Katherine got up and shuffled into the kitchen where she fumbled with a drawer, pulled it open, and found some matches. Then she opened a cabinet door and brought out another candle. She struck a match and it flamed to life. The bright burst of light made her wince. She lit the candle and dripped some wax onto a saucer. She stuck the candle into the melted wax and held it until it stood up on its own.
Taking the candle, Katherine surveyed the kitchen, started to open the icebox, and thought better of it.
“No. Best to keep the cold inside as long as possible,” she said to herself. Katherine often talked to herself when the girls were asleep. It quelled the loneliness.

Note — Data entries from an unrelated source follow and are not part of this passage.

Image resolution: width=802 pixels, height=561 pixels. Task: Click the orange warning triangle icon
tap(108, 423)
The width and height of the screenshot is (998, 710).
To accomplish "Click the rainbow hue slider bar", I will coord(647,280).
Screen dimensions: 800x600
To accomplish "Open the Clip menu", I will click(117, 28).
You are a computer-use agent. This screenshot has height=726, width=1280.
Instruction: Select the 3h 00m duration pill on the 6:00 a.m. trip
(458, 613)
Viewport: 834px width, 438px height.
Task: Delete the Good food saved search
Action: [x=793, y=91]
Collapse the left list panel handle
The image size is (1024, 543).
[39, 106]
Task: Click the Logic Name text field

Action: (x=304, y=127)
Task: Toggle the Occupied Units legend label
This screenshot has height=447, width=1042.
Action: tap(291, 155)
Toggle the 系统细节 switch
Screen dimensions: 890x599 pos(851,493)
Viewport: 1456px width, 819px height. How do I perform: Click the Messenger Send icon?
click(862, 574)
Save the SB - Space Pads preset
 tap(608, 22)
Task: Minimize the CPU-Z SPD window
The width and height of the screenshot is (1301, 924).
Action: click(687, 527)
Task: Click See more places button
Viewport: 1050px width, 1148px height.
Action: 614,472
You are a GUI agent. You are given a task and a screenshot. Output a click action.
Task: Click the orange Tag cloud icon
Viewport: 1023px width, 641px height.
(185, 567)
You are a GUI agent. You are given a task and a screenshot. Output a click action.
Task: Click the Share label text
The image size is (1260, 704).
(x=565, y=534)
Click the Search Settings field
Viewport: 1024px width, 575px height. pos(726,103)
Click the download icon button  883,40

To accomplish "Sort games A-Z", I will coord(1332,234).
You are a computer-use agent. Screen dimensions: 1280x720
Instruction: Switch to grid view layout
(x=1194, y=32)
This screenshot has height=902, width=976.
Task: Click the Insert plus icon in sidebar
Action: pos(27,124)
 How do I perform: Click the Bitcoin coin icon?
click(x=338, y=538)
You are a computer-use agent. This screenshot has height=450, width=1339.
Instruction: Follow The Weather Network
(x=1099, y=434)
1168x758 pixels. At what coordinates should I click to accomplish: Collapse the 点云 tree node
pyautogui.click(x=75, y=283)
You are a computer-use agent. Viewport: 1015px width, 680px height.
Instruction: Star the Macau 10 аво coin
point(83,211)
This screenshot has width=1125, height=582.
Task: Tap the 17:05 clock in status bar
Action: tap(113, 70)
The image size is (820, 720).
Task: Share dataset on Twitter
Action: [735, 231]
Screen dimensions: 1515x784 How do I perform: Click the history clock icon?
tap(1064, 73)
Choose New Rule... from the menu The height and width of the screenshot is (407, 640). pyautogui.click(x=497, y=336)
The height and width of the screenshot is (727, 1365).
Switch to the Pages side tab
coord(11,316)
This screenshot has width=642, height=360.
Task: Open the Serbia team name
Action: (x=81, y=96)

She found some bread and butter, sat down in a chair at the kitchen table, and began to eat.
“Tea, that is what I need!” she said out loud to no one in particular. She got up from the table, grabbed the tea kettle, put it under the tap, and filled it with water.
“Well, at least that is working.”
Katherine set it on the stove. Striking a match, she brought it over to the burner and turned on the knob. She heard the hiss and then a flame burst from the burner.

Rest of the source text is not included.